Text and item location entries:
____
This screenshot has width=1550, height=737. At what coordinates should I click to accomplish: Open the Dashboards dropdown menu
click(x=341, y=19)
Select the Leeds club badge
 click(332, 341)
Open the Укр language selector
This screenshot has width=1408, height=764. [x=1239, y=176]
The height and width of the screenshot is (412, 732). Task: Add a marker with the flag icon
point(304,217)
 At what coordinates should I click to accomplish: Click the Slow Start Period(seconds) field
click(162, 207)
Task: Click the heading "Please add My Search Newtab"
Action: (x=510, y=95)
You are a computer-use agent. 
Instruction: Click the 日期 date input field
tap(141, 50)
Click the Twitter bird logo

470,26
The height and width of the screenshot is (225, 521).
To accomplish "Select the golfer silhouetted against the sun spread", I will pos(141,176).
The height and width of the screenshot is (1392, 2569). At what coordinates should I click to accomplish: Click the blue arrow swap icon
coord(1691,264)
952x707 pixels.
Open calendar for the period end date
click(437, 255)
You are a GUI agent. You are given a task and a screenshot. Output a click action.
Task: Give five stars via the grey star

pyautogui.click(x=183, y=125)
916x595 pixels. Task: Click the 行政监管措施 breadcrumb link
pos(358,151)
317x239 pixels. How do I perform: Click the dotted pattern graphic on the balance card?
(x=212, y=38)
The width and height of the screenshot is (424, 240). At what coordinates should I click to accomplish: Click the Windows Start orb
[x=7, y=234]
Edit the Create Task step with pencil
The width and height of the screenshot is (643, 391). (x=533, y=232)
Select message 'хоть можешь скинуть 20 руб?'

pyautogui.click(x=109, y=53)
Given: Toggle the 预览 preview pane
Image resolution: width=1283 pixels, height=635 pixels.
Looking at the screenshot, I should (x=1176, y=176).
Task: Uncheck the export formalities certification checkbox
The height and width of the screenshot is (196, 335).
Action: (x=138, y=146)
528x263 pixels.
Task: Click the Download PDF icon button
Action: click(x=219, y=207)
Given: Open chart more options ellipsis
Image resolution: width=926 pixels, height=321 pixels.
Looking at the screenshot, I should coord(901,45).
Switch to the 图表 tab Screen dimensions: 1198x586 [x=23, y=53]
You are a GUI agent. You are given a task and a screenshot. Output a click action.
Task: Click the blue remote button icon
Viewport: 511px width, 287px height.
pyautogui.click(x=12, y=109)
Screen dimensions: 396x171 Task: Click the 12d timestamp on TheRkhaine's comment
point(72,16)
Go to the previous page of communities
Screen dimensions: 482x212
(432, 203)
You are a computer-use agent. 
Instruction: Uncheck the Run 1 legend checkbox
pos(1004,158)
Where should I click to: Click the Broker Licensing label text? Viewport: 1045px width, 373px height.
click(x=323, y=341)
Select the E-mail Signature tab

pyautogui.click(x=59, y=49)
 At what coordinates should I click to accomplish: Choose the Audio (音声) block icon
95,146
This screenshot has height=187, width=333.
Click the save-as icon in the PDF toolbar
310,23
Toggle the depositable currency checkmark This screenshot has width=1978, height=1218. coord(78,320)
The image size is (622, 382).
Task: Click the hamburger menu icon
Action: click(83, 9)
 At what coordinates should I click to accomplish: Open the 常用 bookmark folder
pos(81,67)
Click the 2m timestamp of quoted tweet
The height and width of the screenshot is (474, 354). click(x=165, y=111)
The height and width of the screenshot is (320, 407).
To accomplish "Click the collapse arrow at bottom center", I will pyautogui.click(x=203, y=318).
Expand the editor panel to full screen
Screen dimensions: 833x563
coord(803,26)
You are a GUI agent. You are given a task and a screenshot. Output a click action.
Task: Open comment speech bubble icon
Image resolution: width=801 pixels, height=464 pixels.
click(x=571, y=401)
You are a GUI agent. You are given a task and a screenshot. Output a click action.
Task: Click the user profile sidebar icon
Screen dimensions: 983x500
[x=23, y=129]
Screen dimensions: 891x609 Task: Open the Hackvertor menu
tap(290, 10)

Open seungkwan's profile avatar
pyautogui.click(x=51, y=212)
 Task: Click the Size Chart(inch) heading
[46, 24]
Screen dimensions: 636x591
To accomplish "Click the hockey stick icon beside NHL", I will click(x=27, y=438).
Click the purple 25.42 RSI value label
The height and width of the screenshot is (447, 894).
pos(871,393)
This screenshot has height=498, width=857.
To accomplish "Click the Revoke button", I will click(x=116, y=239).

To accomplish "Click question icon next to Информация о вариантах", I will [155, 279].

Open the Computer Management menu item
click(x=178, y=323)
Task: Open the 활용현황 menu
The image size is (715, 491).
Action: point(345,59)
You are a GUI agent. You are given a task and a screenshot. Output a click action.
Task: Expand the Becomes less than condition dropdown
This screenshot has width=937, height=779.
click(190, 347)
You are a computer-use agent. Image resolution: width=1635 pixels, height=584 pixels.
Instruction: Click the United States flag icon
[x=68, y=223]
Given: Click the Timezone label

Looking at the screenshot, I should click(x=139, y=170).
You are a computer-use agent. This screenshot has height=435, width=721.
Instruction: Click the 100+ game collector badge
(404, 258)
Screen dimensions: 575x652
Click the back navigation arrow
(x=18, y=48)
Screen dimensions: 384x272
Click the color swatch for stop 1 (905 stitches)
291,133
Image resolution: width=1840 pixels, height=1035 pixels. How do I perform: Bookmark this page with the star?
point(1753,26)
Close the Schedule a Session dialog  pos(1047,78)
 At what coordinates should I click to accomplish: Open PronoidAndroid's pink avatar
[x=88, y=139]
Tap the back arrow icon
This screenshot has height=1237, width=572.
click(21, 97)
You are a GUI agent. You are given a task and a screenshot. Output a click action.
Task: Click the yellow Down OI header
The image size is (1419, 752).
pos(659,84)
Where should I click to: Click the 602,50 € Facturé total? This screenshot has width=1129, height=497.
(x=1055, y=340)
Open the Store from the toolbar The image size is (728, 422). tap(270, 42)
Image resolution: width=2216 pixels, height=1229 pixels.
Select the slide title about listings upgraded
____
Please report how many lines of the listing above contain the string "label", giving only the number.

▸ RIGHT ANSWER:
3